About this task: Repeat the entries verbatim.

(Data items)
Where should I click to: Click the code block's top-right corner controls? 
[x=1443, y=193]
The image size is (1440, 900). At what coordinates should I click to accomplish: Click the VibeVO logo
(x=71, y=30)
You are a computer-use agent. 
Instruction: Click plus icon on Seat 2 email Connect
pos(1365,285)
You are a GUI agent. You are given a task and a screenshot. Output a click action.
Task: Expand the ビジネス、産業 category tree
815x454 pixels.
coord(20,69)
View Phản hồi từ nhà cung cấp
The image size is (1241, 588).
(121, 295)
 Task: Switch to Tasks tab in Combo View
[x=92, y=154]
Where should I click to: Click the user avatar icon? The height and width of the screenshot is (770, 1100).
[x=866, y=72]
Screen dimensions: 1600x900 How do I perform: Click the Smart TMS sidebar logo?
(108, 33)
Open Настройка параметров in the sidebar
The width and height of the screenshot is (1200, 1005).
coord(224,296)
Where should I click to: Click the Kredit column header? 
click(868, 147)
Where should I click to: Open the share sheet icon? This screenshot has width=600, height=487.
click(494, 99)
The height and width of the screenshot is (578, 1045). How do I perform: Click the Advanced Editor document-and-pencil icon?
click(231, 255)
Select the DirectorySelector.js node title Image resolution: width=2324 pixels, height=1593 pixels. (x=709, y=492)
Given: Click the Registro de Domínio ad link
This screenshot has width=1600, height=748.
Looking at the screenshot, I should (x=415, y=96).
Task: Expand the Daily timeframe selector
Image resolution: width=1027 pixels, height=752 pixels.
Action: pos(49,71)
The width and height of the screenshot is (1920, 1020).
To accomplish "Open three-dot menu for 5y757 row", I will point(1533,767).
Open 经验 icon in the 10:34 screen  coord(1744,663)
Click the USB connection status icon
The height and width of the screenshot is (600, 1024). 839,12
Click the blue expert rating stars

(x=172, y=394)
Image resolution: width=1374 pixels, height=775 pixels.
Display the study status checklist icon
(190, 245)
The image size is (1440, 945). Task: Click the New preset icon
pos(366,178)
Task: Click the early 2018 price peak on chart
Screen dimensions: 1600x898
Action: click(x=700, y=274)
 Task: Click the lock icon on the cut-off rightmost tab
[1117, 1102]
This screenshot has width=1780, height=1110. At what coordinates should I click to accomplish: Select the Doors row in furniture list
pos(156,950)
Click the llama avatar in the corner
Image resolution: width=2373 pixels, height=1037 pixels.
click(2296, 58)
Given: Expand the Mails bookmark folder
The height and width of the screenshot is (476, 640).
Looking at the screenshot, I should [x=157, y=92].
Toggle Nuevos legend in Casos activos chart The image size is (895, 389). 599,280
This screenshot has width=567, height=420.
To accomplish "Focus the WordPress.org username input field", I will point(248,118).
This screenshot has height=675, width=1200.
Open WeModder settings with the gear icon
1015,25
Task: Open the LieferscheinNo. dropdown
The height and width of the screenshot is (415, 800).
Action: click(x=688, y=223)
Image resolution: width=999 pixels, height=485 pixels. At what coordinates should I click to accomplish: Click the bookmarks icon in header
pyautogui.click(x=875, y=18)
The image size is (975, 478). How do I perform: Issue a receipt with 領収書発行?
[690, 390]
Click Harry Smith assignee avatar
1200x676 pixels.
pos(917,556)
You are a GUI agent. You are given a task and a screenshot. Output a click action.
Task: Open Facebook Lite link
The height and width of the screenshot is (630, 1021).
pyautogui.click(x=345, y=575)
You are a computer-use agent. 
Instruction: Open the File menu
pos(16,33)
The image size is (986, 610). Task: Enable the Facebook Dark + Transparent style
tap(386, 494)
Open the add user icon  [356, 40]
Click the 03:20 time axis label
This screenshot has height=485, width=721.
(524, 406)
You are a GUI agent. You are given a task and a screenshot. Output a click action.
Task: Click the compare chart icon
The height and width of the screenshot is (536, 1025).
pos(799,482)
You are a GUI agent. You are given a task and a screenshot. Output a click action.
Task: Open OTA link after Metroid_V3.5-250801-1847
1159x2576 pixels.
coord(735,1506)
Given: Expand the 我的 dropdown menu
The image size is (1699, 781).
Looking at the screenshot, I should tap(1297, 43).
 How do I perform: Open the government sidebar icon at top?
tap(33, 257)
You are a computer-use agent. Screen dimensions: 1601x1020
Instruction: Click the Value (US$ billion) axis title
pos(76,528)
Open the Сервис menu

Exercise response:
Where should I click to: Click the code block's top-right corner controls? 
[x=1443, y=193]
The image size is (1440, 900). At what coordinates should I click to accomplish: Click the VibeVO logo
(x=71, y=30)
You are a computer-use agent. 
Instruction: Click plus icon on Seat 2 email Connect
pos(1365,285)
You are a GUI agent. You are given a task and a screenshot. Output a click action.
Task: Expand the ビジネス、産業 category tree
815x454 pixels.
coord(20,69)
View Phản hồi từ nhà cung cấp
The image size is (1241, 588).
(121, 295)
 Task: Switch to Tasks tab in Combo View
[x=92, y=154]
Where should I click to: Click the user avatar icon? The height and width of the screenshot is (770, 1100).
[x=866, y=72]
Screen dimensions: 1600x900 How do I perform: Click the Smart TMS sidebar logo?
(108, 33)
Open Настройка параметров in the sidebar
The width and height of the screenshot is (1200, 1005).
coord(224,296)
Where should I click to: Click the Kredit column header? 
click(868, 147)
Where should I click to: Open the share sheet icon? This screenshot has width=600, height=487.
click(494, 99)
The height and width of the screenshot is (578, 1045). How do I perform: Click the Advanced Editor document-and-pencil icon?
click(231, 255)
Select the DirectorySelector.js node title Image resolution: width=2324 pixels, height=1593 pixels. (x=709, y=492)
Given: Click the Registro de Domínio ad link
This screenshot has width=1600, height=748.
Looking at the screenshot, I should (x=415, y=96).
Task: Expand the Daily timeframe selector
Image resolution: width=1027 pixels, height=752 pixels.
Action: pos(49,71)
The width and height of the screenshot is (1920, 1020).
To accomplish "Open three-dot menu for 5y757 row", I will point(1533,767).
Open 经验 icon in the 10:34 screen  coord(1744,663)
Click the USB connection status icon
The height and width of the screenshot is (600, 1024). 839,12
Click the blue expert rating stars

(x=172, y=394)
Image resolution: width=1374 pixels, height=775 pixels.
Display the study status checklist icon
(190, 245)
The image size is (1440, 945). Task: Click the New preset icon
pos(366,178)
Task: Click the early 2018 price peak on chart
Screen dimensions: 1600x898
Action: click(x=700, y=274)
 Task: Click the lock icon on the cut-off rightmost tab
[1117, 1102]
This screenshot has width=1780, height=1110. At what coordinates should I click to accomplish: Select the Doors row in furniture list
pos(156,950)
Click the llama avatar in the corner
Image resolution: width=2373 pixels, height=1037 pixels.
click(2296, 58)
Given: Expand the Mails bookmark folder
The height and width of the screenshot is (476, 640).
Looking at the screenshot, I should [x=157, y=92].
Toggle Nuevos legend in Casos activos chart The image size is (895, 389). 599,280
This screenshot has width=567, height=420.
To accomplish "Focus the WordPress.org username input field", I will point(248,118).
This screenshot has height=675, width=1200.
Open WeModder settings with the gear icon
1015,25
Task: Open the LieferscheinNo. dropdown
The height and width of the screenshot is (415, 800).
Action: click(x=688, y=223)
Image resolution: width=999 pixels, height=485 pixels. At what coordinates should I click to accomplish: Click the bookmarks icon in header
pyautogui.click(x=875, y=18)
The image size is (975, 478). How do I perform: Issue a receipt with 領収書発行?
[690, 390]
Click Harry Smith assignee avatar
1200x676 pixels.
pos(917,556)
You are a GUI agent. You are given a task and a screenshot. Output a click action.
Task: Open Facebook Lite link
The height and width of the screenshot is (630, 1021).
pyautogui.click(x=345, y=575)
You are a computer-use agent. 
Instruction: Open the File menu
pos(16,33)
The image size is (986, 610). Task: Enable the Facebook Dark + Transparent style
tap(386, 494)
Open the add user icon  [356, 40]
Click the 03:20 time axis label
This screenshot has height=485, width=721.
(524, 406)
You are a GUI agent. You are given a task and a screenshot. Output a click action.
Task: Click the compare chart icon
The height and width of the screenshot is (536, 1025).
pos(799,482)
You are a GUI agent. You are given a task and a screenshot. Output a click action.
Task: Open OTA link after Metroid_V3.5-250801-1847
1159x2576 pixels.
coord(735,1506)
Given: Expand the 我的 dropdown menu
The image size is (1699, 781).
Looking at the screenshot, I should tap(1297, 43).
 How do I perform: Open the government sidebar icon at top?
tap(33, 257)
You are a computer-use agent. Screen dimensions: 1601x1020
Instruction: Click the Value (US$ billion) axis title
pos(76,528)
Open the Сервис menu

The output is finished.